50 «ok, disguido chiarito :wink: Cerchiamo di avere discussioni tranquille, va bene? Ammetto la mia ignoranza sul genery fantasy ... quindi diciamo così. Il libro si può leggere a diversi livelli .... il mio è un livello medio basso :cry: magari col tempo potrebbe salire :? Ma no... direi piuttosto che biosgna pensare che quando uno scrittore scrive un romanzo spesso parte da un'esperienza di vita vissuta e poi trasposta nel fantasy... in questo caso credo che l'autore abbia avuto una certa vena di "odio" nei confronti delle Chiesa... e che non vedendo la possibiltà di una "rivincita terrena" abbia deciso di prendersi una rivincita nel "suo mondo"... creato da se stesso... In altri casi un fantasy può nascere per un soppruso... lo scrittore si identifica con il protagonista che riesce a rivalersi del soppruso... e simili... I casi sono infiniti... però è anche vero che ogni libro (che possa essere chiamato tale) ha vari livelli di lettura... il problema è che bisogna sapere di che livello di lettura si sta discutendo...altrimenti si rischia di "litigare"... :roll:

» postato da Jonathan Frakes alle 14:35 del 12-02-2008

51 vi dico come sono andate le cose. Sono andata al cinema per vedere la bussola d'oro, perchè dal promo prometteva bene. Il film ... è stato bello ma poteva essere meglio, ma mi ha dato la curiosità di leggere il libro. Csì li ho comprati tutti e tre (facendo una grande fatica a trovarli :? ). Ora ho finito il primo e ieri ho inziato a leggere il secondo .... beh mi sono praticamente addormentata con il libro in faccia perchè ero molto stanca e avrò letto poche pagine :oops: ... dal primo molti interrogativi vengono lasciati in sospeso, quindi magari mi mancano elementi per avre un quadro completo della situazione.

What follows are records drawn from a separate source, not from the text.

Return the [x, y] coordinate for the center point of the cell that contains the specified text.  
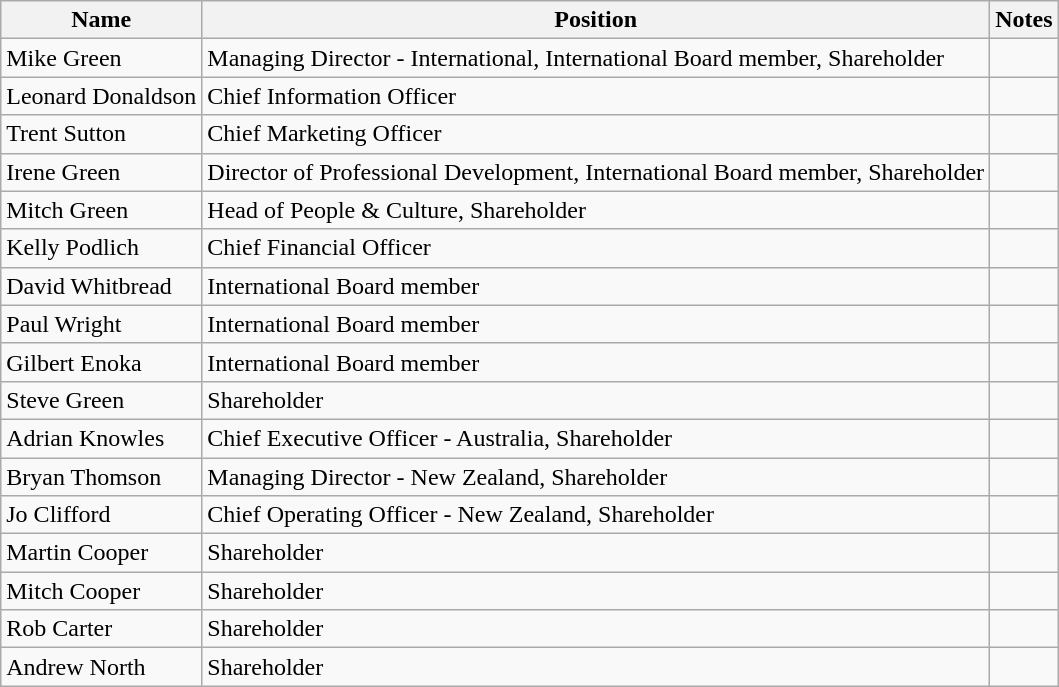
Chief Marketing Officer [596, 134]
Kelly Podlich [102, 248]
Paul Wright [102, 324]
Managing Director - International, International Board member, Shareholder [596, 58]
Chief Executive Officer - Australia, Shareholder [596, 438]
Name [102, 20]
Director of Professional Development, International Board member, Shareholder [596, 172]
Jo Clifford [102, 515]
Irene Green [102, 172]
Notes [1024, 20]
David Whitbread [102, 286]
Chief Information Officer [596, 96]
Martin Cooper [102, 553]
Position [596, 20]
Gilbert Enoka [102, 362]
Adrian Knowles [102, 438]
Steve Green [102, 400]
Mitch Green [102, 210]
Mitch Cooper [102, 591]
Managing Director - New Zealand, Shareholder [596, 477]
Head of People & Culture, Shareholder [596, 210]
Andrew North [102, 667]
Trent Sutton [102, 134]
Chief Operating Officer - New Zealand, Shareholder [596, 515]
Rob Carter [102, 629]
Bryan Thomson [102, 477]
Chief Financial Officer [596, 248]
Leonard Donaldson [102, 96]
Mike Green [102, 58]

» postato da stefy1977 alle 11:23 del 13-02-2008

52 In effetti cosa abbia in particolare questo film per non funzionare, non è chiaro. E’ fatto molto bene (Oscar per gli effetti), la Kidman è in forma, la ragazzina protagonista pure, il ritmo c’è… forse perché la storia tutto sommato è un minestrone di cose già viste, o perché alla fine non finisce (e questo infastidisce), fatto sta che ha lasciato tiepidi critica e pubblico. Però non è male.